**Set of tasks**.
(A) Do the statements (i)–(iii) agree with the message about scalar replacement in JDK 14.0.1? For each, answer yes or no and quote the message's deciding words.
(i) David Holmes thinks the question belongs on hotspot-compiler-dev rather than core-libs-dev.
(ii) The benchmark is forked with a heap of 4g.
(iii) On JDK 11, the compositeKey benchmark scored 5.510 ns/op in average-time mode.
(B) In the message about scalar replacement in JDK 14.0.1, how would everything from "Scalar replacement issue" down to "core-libs-dev." read if you rewrote it with "question" changed to "topic"?

**Document passage**.
*** Block opens ***
Scalar replacement issue in JDK 14.0.1
David Holmes
david.holmes at oracle.com
Fri Jun 26 13:57:05 UTC 2020
Hi Sergie,
This seems like a question for hotspot-compiler-dev rather than
core-libs-dev.
Thanks,
David
On 26/06/2020 10:06 pm, Сергей Цыпанов wrote:
> Hello,
>
> while looking into an issue I've found out that scalar replacement is not working in trivial case on JDK 14.0.1.
>
> This benchmark illustrates the issue:
>
> @State(Scope.Thread)
> @BenchmarkMode(Mode.AverageTime)
> @OutputTimeUnit(TimeUnit.NANOSECONDS)
> @Fork(jvmArgsAppend = {"-Xms2g", "-Xmx2g"})
> public class StringCompositeKeyBenchmark {
> @Benchmark
> public Object compositeKey(Data data) {
> return data.keyObjectMap.get(new Key(data.code, data.locale));
> }
>
>
> @State(Scope.Thread)
> public static class Data {
> private final String code = "code1";
> private final Locale locale = Locale.getDefault();
>
> private final HashMap<Key, Object> keyObjectMap = new HashMap<>();
>
> @Setup
> public void setUp() {
> keyObjectMap.put(new Key(code, locale), new Object());
> }
> }
>
> private static final class Key {
> private final String code;
> private final Locale locale;
>
> private Key(String code, Locale locale) {
> this.code = code;
> this.locale = locale;
> }
>
> @Override
> public boolean equals(Object o) {
> if (this == o) return true;
> if (o == null || getClass() != o.getClass()) return false;
>
> Key key = (Key) o;
>
> if (!code.equals(key.code)) return false;
> return locale.equals(key.locale);
> }
>
> @Override
> public int hashCode() {
> return 31 * code.hashCode() + locale.hashCode();
> }
> }
> }
>
> When I run this on JDK 11 (JDK 11.0.7, OpenJDK 64-Bit Server VM, 11.0.7+10-post-Ubuntu-2ubuntu218.04) I get this output:
>
> Benchmark Mode Cnt Score Error Units
> StringCompositeKeyBenchmark.compositeKey avgt 10 5.510 ± 0.121 ns/op
> StringCompositeKeyBenchmark.compositeKey:·gc.alloc.rate avgt 10 ≈ 10⁻⁴ MB/sec
> StringCompositeKeyBenchmark.compositeKey:·gc.alloc.rate.norm avgt 10 ≈ 10⁻⁶ B/op
> StringCompositeKeyBenchmark.compositeKey:·gc.count avgt 10 ≈ 0 counts
>
> As I understand Java runtime erases object allocation here and we don't use additional memory.
*** Block closes ***
**Given data**.
*** Block opens ***
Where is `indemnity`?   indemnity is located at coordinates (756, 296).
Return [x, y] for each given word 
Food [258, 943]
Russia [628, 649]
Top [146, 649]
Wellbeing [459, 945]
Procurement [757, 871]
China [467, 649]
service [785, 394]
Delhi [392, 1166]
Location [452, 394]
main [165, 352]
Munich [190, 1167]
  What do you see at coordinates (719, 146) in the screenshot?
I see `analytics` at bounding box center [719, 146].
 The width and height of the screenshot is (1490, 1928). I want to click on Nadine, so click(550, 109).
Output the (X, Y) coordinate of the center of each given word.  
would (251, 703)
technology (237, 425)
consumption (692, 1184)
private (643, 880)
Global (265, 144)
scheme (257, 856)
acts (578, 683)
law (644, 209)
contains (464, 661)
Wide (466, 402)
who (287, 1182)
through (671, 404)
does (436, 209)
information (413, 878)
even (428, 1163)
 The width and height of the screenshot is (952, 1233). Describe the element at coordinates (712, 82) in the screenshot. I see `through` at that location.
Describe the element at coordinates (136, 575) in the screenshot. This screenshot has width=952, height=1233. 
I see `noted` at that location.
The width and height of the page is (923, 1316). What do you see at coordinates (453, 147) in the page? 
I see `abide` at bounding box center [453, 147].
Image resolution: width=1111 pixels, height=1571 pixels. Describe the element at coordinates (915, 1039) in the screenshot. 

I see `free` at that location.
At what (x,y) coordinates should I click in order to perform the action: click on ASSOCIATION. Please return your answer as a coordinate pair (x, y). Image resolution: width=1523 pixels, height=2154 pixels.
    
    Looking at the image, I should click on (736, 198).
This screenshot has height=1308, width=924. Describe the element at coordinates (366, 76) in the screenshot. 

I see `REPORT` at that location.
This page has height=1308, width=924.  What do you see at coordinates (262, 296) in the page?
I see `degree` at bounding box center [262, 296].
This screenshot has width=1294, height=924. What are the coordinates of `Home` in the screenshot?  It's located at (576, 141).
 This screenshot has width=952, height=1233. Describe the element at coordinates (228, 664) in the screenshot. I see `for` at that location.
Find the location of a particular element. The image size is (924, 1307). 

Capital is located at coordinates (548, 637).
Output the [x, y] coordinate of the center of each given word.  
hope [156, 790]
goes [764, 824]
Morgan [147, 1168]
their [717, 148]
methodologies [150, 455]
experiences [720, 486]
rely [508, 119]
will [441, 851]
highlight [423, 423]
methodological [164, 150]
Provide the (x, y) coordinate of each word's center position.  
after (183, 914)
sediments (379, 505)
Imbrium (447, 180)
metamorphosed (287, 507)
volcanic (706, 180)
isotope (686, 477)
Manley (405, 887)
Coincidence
*** Block closes ***
**Numbered answers**.
(A)
(i) Yes: "This seems like a question for hotspot-compiler-dev rather than core-libs-dev."
(ii) No: "@Fork(jvmArgsAppend = {"-Xms2g", "-Xmx2g"})"
(iii) Yes: "StringCompositeKeyBenchmark.compositeKey avgt 10 5.510 ± 0.121 ns/op"

(B)
Scalar replacement issue in JDK 14.0.1
David Holmes
david.holmes at oracle.com
Fri Jun 26 13:57:05 UTC 2020
Hi Sergie,
This seems like a topic for hotspot-compiler-dev rather than
core-libs-dev.